*Instructions for the task*:
Format the records as a Markdown table with the columns Row and Line, giving each non-blank line its own numbered row.

[BEGIN]

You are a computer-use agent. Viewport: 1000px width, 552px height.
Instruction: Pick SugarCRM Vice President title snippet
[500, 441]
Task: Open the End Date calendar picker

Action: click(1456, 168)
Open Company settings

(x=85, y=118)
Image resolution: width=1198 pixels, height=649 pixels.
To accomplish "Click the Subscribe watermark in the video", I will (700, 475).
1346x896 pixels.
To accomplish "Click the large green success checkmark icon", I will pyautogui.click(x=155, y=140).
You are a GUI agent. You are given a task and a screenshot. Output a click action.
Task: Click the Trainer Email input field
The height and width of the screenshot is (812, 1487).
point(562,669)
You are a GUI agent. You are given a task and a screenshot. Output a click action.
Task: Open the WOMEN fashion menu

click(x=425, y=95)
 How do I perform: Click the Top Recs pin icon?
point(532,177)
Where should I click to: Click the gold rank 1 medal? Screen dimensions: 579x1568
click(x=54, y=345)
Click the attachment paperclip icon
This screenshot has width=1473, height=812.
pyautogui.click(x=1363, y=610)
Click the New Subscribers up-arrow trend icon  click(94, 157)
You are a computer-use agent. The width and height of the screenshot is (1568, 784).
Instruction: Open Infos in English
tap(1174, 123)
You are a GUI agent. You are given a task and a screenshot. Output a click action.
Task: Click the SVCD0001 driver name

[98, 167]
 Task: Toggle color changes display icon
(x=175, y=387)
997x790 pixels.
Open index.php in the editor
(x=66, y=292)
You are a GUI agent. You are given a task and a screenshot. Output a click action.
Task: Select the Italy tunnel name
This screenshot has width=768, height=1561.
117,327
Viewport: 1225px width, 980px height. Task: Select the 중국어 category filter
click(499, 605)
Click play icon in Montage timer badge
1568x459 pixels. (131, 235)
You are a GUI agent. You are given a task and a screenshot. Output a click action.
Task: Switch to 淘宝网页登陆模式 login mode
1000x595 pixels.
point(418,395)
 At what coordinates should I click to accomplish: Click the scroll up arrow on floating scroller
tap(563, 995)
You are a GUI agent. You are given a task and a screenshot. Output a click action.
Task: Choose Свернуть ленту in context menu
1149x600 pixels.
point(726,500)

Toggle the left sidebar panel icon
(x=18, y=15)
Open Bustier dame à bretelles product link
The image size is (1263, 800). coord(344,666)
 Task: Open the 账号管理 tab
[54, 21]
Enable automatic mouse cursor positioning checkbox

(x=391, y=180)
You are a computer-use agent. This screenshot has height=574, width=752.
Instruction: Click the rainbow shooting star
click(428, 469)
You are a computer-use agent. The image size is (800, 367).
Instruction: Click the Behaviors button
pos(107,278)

[END]

*Full output*:
| Row | Line |
|---|---|
| 1 | You are a computer-use agent. Viewport: 1000px width, 552px height. |
| 2 | Instruction: Pick SugarCRM Vice President title snippet |
| 3 | [500, 441] |
| 4 | Task: Open the End Date calendar picker |
| 5 | Action: click(1456, 168) |
| 6 | Open Company settings |
| 7 | (x=85, y=118) |
| 8 | Image resolution: width=1198 pixels, height=649 pixels. |
| 9 | To accomplish "Click the Subscribe watermark in the video", I will (700, 475). |
| 10 | 1346x896 pixels. |
| 11 | To accomplish "Click the large green success checkmark icon", I will pyautogui.click(x=155, y=140). |
| 12 | You are a GUI agent. You are given a task and a screenshot. Output a click action. |
| 13 | Task: Click the Trainer Email input field |
| 14 | The height and width of the screenshot is (812, 1487). |
| 15 | point(562,669) |
| 16 | You are a GUI agent. You are given a task and a screenshot. Output a click action. |
| 17 | Task: Open the WOMEN fashion menu |
| 18 | click(x=425, y=95) |
| 19 |  How do I perform: Click the Top Recs pin icon? |
| 20 | point(532,177) |
| 21 | Where should I click to: Click the gold rank 1 medal? Screen dimensions: 579x1568 |
| 22 | click(x=54, y=345) |
| 23 | Click the attachment paperclip icon |
| 24 | This screenshot has width=1473, height=812. |
| 25 | pyautogui.click(x=1363, y=610) |
| 26 | Click the New Subscribers up-arrow trend icon  click(94, 157) |
| 27 | You are a computer-use agent. The width and height of the screenshot is (1568, 784). |
| 28 | Instruction: Open Infos in English |
| 29 | tap(1174, 123) |
| 30 | You are a GUI agent. You are given a task and a screenshot. Output a click action. |
| 31 | Task: Click the SVCD0001 driver name |
| 32 | [98, 167] |
| 33 |  Task: Toggle color changes display icon |
| 34 | (x=175, y=387) |
| 35 | 997x790 pixels. |
| 36 | Open index.php in the editor |
| 37 | (x=66, y=292) |
| 38 | You are a GUI agent. You are given a task and a screenshot. Output a click action. |
| 39 | Task: Select the Italy tunnel name |
| 40 | This screenshot has width=768, height=1561. |
| 41 | 117,327 |
| 42 | Viewport: 1225px width, 980px height. Task: Select the 중국어 category filter |
| 43 | click(499, 605) |
| 44 | Click play icon in Montage timer badge |
| 45 | 1568x459 pixels. (131, 235) |
| 46 | You are a GUI agent. You are given a task and a screenshot. Output a click action. |
| 47 | Task: Switch to 淘宝网页登陆模式 login mode |
| 48 | 1000x595 pixels. |
| 49 | point(418,395) |
| 50 |  At what coordinates should I click to accomplish: Click the scroll up arrow on floating scroller |
| 51 | tap(563, 995) |
| 52 | You are a GUI agent. You are given a task and a screenshot. Output a click action. |
| 53 | Task: Choose Свернуть ленту in context menu |
| 54 | 1149x600 pixels. |
| 55 | point(726,500) |
| 56 | Toggle the left sidebar panel icon |
| 57 | (x=18, y=15) |
| 58 | Open Bustier dame à bretelles product link |
| 59 | The image size is (1263, 800). coord(344,666) |
| 60 |  Task: Open the 账号管理 tab |
| 61 | [54, 21] |
| 62 | Enable automatic mouse cursor positioning checkbox |
| 63 | (x=391, y=180) |
| 64 | You are a computer-use agent. This screenshot has height=574, width=752. |
| 65 | Instruction: Click the rainbow shooting star |
| 66 | click(428, 469) |
| 67 | You are a computer-use agent. The image size is (800, 367). |
| 68 | Instruction: Click the Behaviors button |
| 69 | pos(107,278) |